本報告書は,第4回自然環境保全基礎調査の一環として行なわれた動植物分布調査のうち「鳥類の集団繁殖地及び集団ねぐらの全国分布調査」についての調査結果をとりまとめたものである。

 我が国に産する全ての動植物について,分布の現状とその時系列的変化を把握するためには一つ一つの確実なデータ(いつ,どこに,何がいたか,それを誰が確認したか)を丹念に収集し,蓄積することが必要である。

 しかし,動物は移動するものであり,身を守るために姿を隠す習性があるなど一般に人目に触れる機会が少なく,また形態等が類似しているものがあり,多くの種について確実なデータを得ることはなかなか容易ではない。

 従って,全国にわたるこの種の調査を実施するためには,種の分類,同定に関する確かな知識と能力を有する調査者の永年にわたる協力が不可欠である。

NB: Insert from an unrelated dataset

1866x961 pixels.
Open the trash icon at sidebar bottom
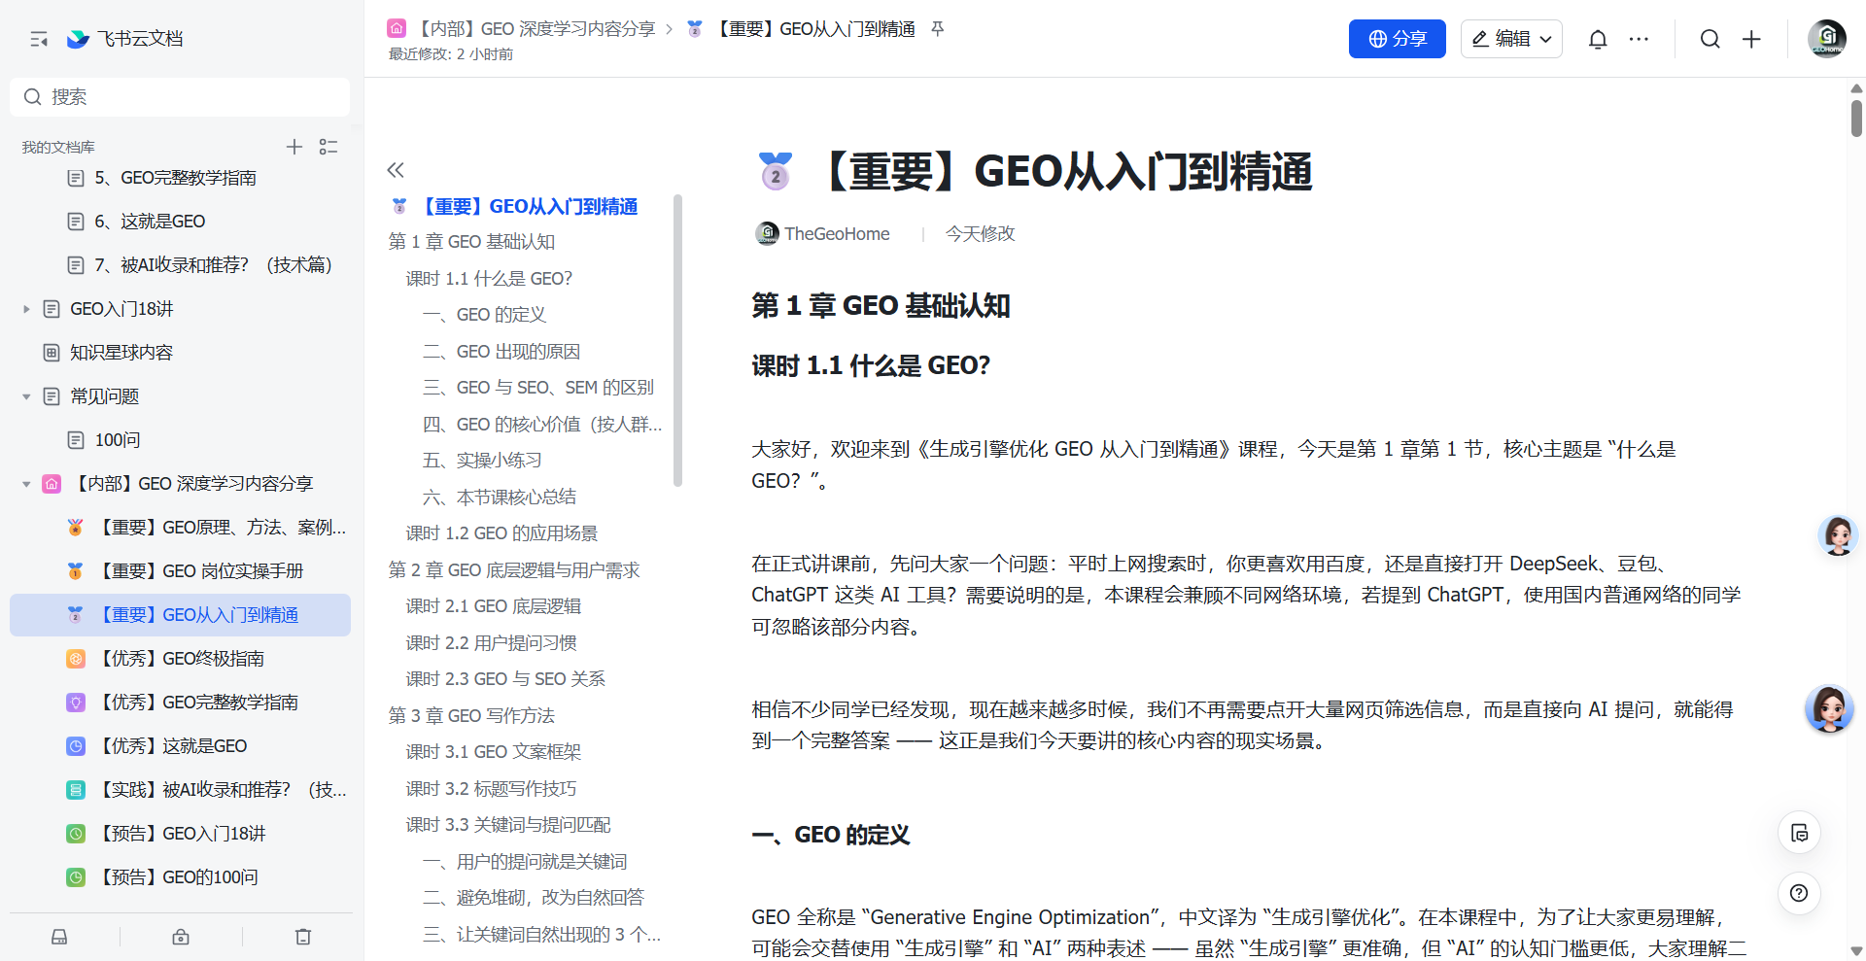click(303, 937)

 幸い,鳥類については,当初から(財)日本野鳥の会会員をはじめとする全国多数の調査員の理解と協力が得られ,我が国に産するほとんどの種について,第2回調査においては繁殖分布を,第3回調査においては越冬分布をそれぞれ明らかにすることができている。

 今回の調査は,特に鳥類の集団繁殖地及び集団ねぐらを対象として,それらの全国的な分布の現状を把握するとともに,規模,環境条件等に関するより詳細な情報を得る目的で実施したものである。この結果,2336件の分布情報が得られ,25枚の分布図が作成された。これらについては,分布図としての完成度を評価するとともに過去の情報とも可能な限り比較して,現状を把握することに努めた。

 なお,この調査は,環境庁自然保護局からの請負業務として(財)日本野鳥の会が実施したものである。

最後に,本調査の企画立案からまとめに至るまで御指導頂いた検討会(分科会)の学識経験者の方々並びに,貴重な時間をさいて分布情報の提供に御協力頂いた(財)日本野鳥の会会員の皆様,各部道府県の鳥獣保護員の皆様に心から感謝の意を表する次第である。